Andrea Brehovska is finishing her first year at Madison, studying Psychology, and planning to undertake certificates in both Digital Studies, and Textiles and Design.
Damask is a textile weaving technique that has been around for hundreds of years, originating in China as a symbol of royalty and wealth, and this symbolism carried over into Europe when this type of textile first made its appearance in the 1300s. The luxury of Damask began because of its intricate and time-consuming hand weaving technique that resulted in the reversibility of the pattern on both sides of the textile. The thick fabric was often used for curtains and other upholstery, such as chairs or couches, and sometimes even dresses, and was very popular amongst the wealthy especially during the Renaissance period. As the textile gained popularity and as technology evolved, the development of the Jacquard loom in 1804 changed everything. It made the Damask textile not only easier to produce but also more readily available. After this innovation, Damask worked its way down into more middle-class societies and at the same time became more modernized in terms of its designs. This fragment from the seventeenth century appears at first glance to be an abstract design, however after closer inspection, it shows a botanical pattern, which was a common motif for interior furnishings at that time.
Sophia ReDavid is a second-year student majoring in Consumer Behavior and Marketplace Studies and undertaking certificates in Design Strategy and Sustainability.

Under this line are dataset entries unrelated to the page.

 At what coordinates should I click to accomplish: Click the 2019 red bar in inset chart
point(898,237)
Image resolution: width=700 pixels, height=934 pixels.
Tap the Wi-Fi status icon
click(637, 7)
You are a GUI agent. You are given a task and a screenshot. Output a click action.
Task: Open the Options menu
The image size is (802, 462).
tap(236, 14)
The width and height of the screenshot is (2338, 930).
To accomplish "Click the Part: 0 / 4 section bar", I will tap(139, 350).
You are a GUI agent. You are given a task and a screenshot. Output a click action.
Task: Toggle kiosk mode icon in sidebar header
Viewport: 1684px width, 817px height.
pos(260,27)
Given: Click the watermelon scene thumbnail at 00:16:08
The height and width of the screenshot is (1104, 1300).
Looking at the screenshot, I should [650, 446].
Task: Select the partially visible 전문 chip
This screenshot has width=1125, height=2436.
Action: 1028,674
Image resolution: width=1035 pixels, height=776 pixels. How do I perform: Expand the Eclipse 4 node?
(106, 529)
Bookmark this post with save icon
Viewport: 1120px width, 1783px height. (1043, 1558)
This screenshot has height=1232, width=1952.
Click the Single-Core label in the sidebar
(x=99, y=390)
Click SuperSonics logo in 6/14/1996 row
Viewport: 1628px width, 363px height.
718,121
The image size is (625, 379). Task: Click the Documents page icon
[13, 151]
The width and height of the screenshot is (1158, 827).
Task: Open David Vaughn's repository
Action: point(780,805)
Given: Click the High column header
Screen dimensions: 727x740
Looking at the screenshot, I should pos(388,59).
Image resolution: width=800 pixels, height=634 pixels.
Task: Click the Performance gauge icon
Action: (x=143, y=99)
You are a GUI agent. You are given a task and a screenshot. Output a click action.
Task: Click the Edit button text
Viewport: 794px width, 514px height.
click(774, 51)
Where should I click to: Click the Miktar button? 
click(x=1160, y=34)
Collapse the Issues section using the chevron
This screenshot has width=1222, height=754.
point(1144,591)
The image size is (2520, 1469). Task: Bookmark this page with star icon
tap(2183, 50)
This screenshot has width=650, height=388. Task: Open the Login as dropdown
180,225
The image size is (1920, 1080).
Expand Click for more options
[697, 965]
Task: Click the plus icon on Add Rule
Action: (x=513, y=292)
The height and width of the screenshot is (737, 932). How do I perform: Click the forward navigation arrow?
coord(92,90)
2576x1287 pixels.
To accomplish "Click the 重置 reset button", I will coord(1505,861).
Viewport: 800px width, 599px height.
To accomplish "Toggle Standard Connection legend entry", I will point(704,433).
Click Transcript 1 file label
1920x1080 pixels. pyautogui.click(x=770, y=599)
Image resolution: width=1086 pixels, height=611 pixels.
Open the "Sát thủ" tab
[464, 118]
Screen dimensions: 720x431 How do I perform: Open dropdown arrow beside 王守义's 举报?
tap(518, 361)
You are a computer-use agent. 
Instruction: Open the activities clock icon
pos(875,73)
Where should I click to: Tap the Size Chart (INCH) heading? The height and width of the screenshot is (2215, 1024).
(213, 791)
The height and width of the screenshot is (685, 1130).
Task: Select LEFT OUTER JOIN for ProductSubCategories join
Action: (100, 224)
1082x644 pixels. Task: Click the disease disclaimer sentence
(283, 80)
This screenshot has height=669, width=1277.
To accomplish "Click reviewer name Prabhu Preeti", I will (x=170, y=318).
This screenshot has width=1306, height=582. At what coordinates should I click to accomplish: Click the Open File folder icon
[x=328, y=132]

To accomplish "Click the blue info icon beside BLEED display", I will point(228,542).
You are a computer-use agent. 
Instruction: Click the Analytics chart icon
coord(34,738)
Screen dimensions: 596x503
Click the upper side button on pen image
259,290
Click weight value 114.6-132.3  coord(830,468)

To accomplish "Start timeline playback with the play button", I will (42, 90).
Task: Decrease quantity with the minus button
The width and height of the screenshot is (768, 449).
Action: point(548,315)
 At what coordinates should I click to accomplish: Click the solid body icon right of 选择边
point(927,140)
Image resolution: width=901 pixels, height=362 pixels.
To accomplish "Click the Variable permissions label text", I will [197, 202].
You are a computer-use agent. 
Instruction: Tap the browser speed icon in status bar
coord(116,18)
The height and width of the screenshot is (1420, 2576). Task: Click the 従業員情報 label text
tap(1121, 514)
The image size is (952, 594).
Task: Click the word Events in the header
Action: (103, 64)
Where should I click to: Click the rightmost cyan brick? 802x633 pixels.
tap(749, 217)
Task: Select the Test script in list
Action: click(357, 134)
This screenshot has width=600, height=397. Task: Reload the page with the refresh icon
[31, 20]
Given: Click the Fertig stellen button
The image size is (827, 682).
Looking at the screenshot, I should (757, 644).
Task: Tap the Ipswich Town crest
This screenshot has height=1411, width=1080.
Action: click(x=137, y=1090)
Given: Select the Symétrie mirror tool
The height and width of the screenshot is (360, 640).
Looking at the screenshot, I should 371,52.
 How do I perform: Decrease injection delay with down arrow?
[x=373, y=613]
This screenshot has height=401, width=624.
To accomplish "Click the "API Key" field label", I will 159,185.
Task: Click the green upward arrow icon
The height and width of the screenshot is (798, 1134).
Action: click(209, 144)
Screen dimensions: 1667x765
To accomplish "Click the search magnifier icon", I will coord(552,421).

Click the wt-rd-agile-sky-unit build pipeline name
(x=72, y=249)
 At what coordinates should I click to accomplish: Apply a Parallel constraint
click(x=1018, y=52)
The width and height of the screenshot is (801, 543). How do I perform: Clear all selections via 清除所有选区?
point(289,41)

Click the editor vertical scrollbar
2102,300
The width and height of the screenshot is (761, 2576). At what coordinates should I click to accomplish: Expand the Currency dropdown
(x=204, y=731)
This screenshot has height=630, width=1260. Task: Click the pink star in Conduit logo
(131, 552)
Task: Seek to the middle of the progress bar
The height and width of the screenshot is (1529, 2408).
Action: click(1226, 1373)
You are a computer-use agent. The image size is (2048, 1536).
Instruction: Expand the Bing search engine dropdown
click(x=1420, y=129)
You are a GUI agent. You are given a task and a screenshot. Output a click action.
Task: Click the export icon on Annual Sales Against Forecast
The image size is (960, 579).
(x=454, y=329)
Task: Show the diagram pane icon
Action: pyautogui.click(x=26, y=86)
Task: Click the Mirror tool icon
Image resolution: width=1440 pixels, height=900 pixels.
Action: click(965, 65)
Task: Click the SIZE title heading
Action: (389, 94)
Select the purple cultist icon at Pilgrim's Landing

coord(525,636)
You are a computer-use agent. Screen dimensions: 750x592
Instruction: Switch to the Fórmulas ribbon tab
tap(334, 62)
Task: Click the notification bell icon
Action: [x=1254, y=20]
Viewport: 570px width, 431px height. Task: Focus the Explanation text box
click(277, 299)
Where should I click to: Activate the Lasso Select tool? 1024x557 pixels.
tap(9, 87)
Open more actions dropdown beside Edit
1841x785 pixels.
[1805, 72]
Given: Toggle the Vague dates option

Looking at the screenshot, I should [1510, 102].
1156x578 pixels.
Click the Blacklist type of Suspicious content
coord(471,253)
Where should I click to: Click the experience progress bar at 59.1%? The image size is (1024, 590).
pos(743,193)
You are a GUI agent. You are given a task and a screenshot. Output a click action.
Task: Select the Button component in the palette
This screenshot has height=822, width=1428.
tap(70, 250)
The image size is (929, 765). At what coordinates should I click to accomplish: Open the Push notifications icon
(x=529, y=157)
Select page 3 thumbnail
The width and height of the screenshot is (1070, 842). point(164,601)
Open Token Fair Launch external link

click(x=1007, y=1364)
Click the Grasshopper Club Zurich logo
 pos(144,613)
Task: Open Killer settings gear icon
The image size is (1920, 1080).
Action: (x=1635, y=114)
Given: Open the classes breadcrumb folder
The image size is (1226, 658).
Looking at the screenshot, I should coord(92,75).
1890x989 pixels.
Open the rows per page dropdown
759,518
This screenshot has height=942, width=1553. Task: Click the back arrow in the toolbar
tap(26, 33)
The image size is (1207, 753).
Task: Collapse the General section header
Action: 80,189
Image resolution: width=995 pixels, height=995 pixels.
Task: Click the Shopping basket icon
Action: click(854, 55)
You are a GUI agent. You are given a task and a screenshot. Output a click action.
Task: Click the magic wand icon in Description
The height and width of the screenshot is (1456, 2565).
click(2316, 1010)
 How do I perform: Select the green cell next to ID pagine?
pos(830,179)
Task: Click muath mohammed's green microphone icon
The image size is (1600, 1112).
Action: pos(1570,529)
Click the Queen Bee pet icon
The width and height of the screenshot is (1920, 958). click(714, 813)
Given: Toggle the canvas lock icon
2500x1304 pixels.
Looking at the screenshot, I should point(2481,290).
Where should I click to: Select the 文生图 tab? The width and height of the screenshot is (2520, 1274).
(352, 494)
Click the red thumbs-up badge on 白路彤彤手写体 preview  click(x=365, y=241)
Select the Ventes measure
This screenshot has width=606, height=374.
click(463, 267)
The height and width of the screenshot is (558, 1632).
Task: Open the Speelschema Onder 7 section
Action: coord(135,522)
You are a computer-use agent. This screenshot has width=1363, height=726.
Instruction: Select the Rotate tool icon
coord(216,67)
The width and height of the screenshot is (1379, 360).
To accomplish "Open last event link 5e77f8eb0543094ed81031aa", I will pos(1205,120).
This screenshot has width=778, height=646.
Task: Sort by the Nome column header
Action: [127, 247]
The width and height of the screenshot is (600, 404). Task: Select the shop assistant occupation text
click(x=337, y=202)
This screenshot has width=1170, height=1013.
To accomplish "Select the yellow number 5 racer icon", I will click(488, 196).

This sample print was created by the Milwaukee Handicraft Project. During the Great Depression, President Franklin Delano Roosevelt passed the Emergency Relief Appropriation Act, which set aside five billion dollars for work relief programs, including the Work Projects Administration, which founded the Milwaukee Handicraft Project. Elsa Ulbricht of Milwaukee State Teachers College agreed to develop a work program for Milwaukee Country residents who lacked employment skills and needed to support their families. She proposed that the project aim to make hand-made household articles of wood, paper, yarn, and cloth. The objects were distributed to local families, nursery schools, and publicly owned institutions. The Milwaukee Handicraft Project was one of the few WPA programs to be racially integrated; workers were divided into a number of different units producing different types of skilled crafts. This print sample was produced by the Block Printing Unit, which contributed to the production of textiles for the interiors of public sites as well as fabric for book covers. The Designer-Foreman of the Unit created the patterns, which the workers transferred to linoleum blocks. The background of the design was then carefully cut away to create the stamp. The carved blocks were then inked and pounded forcefully onto paper and fabric.
Brinda Shivapuja is planning to graduate in May with a degree in Neurobiology and a certificate in Textiles and Design.